» **What needs to be done**
Using the entries below, output each line exactly from the first through the one that contains "Task: Activate the Format Painter (格式刷) brush".

START Task inputs

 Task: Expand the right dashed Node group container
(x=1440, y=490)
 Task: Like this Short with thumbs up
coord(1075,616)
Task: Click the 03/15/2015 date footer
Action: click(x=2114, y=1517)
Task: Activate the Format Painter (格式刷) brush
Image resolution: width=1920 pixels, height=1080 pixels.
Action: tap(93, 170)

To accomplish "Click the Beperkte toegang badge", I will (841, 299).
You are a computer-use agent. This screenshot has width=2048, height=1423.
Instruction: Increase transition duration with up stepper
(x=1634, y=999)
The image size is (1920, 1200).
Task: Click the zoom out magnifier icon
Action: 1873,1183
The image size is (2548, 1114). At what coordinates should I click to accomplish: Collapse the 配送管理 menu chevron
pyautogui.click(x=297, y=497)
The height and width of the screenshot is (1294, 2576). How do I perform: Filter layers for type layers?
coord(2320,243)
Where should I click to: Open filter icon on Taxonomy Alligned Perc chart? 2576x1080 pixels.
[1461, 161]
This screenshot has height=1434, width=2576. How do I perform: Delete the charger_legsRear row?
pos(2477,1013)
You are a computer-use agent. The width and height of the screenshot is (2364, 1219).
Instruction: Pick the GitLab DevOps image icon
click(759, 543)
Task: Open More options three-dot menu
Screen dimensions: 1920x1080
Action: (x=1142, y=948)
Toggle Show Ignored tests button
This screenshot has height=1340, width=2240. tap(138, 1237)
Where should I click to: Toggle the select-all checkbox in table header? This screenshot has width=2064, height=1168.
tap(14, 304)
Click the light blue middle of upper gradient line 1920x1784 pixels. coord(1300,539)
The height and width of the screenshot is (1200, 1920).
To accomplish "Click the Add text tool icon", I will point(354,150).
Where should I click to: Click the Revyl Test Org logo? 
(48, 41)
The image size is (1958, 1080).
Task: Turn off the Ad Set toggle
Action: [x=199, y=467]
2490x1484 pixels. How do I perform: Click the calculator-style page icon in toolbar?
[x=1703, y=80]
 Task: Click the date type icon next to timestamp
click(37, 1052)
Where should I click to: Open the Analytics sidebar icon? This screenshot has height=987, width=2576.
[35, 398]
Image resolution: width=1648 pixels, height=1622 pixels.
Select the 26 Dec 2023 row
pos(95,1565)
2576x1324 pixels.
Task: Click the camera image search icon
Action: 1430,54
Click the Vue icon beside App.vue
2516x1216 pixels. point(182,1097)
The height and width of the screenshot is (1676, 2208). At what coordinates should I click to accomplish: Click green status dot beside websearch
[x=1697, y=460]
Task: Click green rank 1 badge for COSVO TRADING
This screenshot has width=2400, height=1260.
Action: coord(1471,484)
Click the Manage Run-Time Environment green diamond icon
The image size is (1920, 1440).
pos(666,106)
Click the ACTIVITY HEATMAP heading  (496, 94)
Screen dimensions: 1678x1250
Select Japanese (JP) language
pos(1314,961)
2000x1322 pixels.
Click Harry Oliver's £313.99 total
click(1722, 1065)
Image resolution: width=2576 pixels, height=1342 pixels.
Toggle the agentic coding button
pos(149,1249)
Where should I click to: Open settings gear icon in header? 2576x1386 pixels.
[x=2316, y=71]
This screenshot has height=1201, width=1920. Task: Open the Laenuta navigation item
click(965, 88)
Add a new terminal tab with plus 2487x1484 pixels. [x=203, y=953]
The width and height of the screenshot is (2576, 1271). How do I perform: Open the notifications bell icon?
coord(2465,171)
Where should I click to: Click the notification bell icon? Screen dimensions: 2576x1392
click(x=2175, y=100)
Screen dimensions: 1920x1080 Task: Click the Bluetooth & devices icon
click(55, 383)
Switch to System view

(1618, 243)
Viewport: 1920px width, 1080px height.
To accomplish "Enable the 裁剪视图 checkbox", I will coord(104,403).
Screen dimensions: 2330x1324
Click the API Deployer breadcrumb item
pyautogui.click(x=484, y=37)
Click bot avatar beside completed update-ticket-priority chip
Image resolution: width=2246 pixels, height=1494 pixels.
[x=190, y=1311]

END Task inputs

» **Written answer**
 Task: Expand the right dashed Node group container
(x=1440, y=490)
 Task: Like this Short with thumbs up
coord(1075,616)
Task: Click the 03/15/2015 date footer
Action: click(x=2114, y=1517)
Task: Activate the Format Painter (格式刷) brush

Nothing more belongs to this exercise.